A strange and unsatisfying movie. It is about a doctor in Romania, and about his daughter and the pressure he applies on her to be successful, but maybe at too high a cost.
Bill
Cecile McLorin Salvant Master Class
There were were three singers in the class, but there was no program, and I didn’t take notes. I remember in particular two of the songs:
- Summertime
- I Didn’t Know What Time It Was
Tyné Freeman was one of the singers, and she sang beautifully, but perhaps needed more volume. Here is a short clip:
https://www.instagram.com/p/BKrDDHhBsQF/
Cécile advised listening to lots of classic jazz, and the famous singers. She also suggested make the song their own: they can play with the rhythm, within limits.
Maudie
Ethan Hawke was the well-known name that we were watching for here, and he didn’t disappoint. This was a surprisingly interesting story based on the folk artist Maude Lewis from Marshalltown, Nova Scotia. This looks like a crossroads, near Digby.

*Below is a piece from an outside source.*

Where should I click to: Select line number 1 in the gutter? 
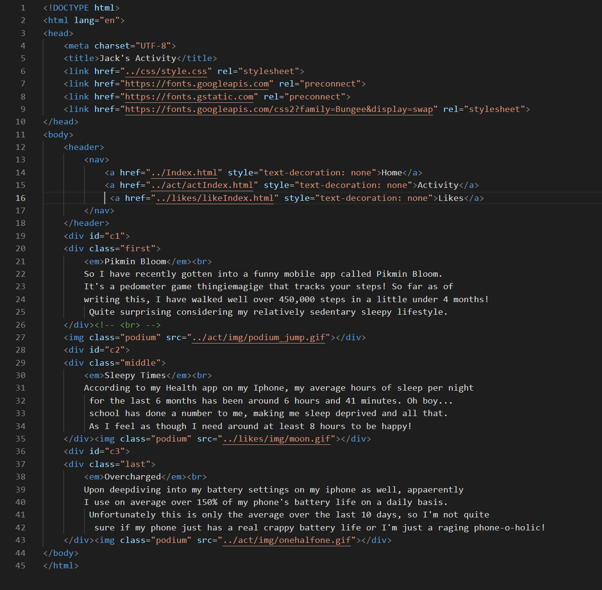point(23,8)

Maudie answers an ad placed by fish seller Everett, and ends up staying. She is fleeing a hostile family environment.
She starts painting, and bit by bit, paints her entire shack. She gains some fame, in part with a CBC documentary, but not enough to lift her from poverty and her tiny house.
Things to Come
Isabelle Huppert is great in this movie, with her blunt dialogue, but you have to like essentially plotless French films. Fortunately, I love them. It starts off as her husband of many years announce he is moving in with another woman. They are both philosophy teachers, with a great love of books.
The film meanders through other events. The most interesting is her visits to a former student and protegé in the countryside, where he is hanging out with a group of anarchists. But it is not a romantic liaison, just a visit. Just as it would be. And life goes on.
Neruda
This film was a more typical choice for Telluride, and had a promising storyline of a policeman chasing Neruda as he flees a fascist Chilean regime.
I was surprised by the adulation that Neruda received, and the character’s popularity with women even though he is a paunchy, bald middle aged fellow. When I dug into Wikipedia, it turns out that the actor does resemble Neruda.
I loved how Neruda espoused Communist ideals in support of the working man, while acting most of the time like a lazy aristocrat, exploiting all those around him.
The strange part, and where the movie failed, was the wasted Gael García Bernal. He played the strangely named Oscar Peluchonneau, an inspector who doggedly tracks Neruda through the remote country side. He maintains an interior monologue speculating on if he is a character in his own story, and it never seemed to fit.